Your job is to print the listing exactly.

■ ■ ■ ■ ■ ■ ■

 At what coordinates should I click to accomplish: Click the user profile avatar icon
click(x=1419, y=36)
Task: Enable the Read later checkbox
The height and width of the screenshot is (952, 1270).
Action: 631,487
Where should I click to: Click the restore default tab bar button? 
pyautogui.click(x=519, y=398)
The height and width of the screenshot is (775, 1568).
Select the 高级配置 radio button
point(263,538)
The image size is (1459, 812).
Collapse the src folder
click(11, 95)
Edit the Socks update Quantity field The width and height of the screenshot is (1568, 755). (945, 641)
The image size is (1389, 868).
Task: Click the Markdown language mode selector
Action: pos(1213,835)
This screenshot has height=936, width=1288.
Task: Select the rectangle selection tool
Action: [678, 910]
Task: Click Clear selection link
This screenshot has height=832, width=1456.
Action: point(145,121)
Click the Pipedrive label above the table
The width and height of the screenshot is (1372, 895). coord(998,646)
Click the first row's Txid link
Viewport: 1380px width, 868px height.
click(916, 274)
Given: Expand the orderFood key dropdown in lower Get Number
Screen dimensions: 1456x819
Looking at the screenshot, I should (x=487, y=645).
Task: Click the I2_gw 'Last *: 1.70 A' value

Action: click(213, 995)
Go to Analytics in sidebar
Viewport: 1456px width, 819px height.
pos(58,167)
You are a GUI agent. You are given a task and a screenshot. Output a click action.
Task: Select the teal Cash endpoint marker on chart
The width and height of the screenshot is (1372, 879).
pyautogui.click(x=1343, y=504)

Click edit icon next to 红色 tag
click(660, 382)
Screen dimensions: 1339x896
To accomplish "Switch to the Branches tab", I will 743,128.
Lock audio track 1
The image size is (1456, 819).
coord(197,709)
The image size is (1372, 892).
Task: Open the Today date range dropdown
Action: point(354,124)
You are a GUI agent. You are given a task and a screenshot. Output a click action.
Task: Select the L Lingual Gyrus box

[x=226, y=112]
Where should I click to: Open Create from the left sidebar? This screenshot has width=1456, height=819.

■ ■ ■ ■ ■ ■ ■

▶ [ANSWER SECTION]:
 At what coordinates should I click to accomplish: Click the user profile avatar icon
click(x=1419, y=36)
Task: Enable the Read later checkbox
The height and width of the screenshot is (952, 1270).
Action: 631,487
Where should I click to: Click the restore default tab bar button? 
pyautogui.click(x=519, y=398)
The height and width of the screenshot is (775, 1568).
Select the 高级配置 radio button
point(263,538)
The image size is (1459, 812).
Collapse the src folder
click(11, 95)
Edit the Socks update Quantity field The width and height of the screenshot is (1568, 755). (945, 641)
The image size is (1389, 868).
Task: Click the Markdown language mode selector
Action: pos(1213,835)
This screenshot has height=936, width=1288.
Task: Select the rectangle selection tool
Action: [678, 910]
Task: Click Clear selection link
This screenshot has height=832, width=1456.
Action: point(145,121)
Click the Pipedrive label above the table
The width and height of the screenshot is (1372, 895). coord(998,646)
Click the first row's Txid link
Viewport: 1380px width, 868px height.
click(916, 274)
Given: Expand the orderFood key dropdown in lower Get Number
Screen dimensions: 1456x819
Looking at the screenshot, I should (x=487, y=645).
Task: Click the I2_gw 'Last *: 1.70 A' value

Action: click(213, 995)
Go to Analytics in sidebar
Viewport: 1456px width, 819px height.
pos(58,167)
You are a GUI agent. You are given a task and a screenshot. Output a click action.
Task: Select the teal Cash endpoint marker on chart
The width and height of the screenshot is (1372, 879).
pyautogui.click(x=1343, y=504)

Click edit icon next to 红色 tag
click(660, 382)
Screen dimensions: 1339x896
To accomplish "Switch to the Branches tab", I will 743,128.
Lock audio track 1
The image size is (1456, 819).
coord(197,709)
The image size is (1372, 892).
Task: Open the Today date range dropdown
Action: point(354,124)
You are a GUI agent. You are given a task and a screenshot. Output a click action.
Task: Select the L Lingual Gyrus box

[x=226, y=112]
Where should I click to: Open Create from the left sidebar? This screenshot has width=1456, height=819.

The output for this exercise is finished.